Exercise prompt = Restate word for word, and only, the lines that extend from the line containing "663x266 pixels." through the end of the records below.
BEGIN Records supplied
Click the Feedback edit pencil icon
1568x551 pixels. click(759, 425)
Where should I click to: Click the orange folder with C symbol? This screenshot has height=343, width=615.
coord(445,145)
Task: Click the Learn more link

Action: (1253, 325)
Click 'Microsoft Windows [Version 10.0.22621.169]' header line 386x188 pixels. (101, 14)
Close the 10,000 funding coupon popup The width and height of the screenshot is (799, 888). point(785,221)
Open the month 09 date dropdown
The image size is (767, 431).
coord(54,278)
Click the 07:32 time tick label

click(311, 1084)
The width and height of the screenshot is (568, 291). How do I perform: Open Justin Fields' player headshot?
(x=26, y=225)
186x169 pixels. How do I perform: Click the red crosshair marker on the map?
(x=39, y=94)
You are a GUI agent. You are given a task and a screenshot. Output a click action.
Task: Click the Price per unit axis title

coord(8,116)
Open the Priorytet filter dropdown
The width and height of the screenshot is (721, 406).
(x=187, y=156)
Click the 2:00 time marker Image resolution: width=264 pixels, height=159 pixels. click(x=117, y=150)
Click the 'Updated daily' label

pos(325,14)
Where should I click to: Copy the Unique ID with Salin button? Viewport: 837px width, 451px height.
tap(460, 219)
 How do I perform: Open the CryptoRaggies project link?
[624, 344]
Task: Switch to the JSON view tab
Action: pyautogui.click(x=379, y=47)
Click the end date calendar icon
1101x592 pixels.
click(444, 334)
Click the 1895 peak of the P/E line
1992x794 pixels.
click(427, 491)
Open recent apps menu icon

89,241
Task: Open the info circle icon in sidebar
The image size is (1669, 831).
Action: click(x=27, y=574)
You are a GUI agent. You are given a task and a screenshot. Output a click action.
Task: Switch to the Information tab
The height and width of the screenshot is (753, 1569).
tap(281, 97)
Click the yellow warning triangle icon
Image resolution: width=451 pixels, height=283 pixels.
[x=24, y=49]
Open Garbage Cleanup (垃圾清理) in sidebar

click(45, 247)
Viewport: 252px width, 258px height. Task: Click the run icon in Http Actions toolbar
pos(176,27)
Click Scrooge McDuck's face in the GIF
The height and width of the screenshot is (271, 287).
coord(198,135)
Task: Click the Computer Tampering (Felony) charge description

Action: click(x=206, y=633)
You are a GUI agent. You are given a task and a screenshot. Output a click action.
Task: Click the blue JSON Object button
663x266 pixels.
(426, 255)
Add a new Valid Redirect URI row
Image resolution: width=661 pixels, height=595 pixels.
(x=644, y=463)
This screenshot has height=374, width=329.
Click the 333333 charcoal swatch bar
END Records supplied
Answer for the task =
663x266 pixels.
(426, 255)
Add a new Valid Redirect URI row
Image resolution: width=661 pixels, height=595 pixels.
(x=644, y=463)
This screenshot has height=374, width=329.
Click the 333333 charcoal swatch bar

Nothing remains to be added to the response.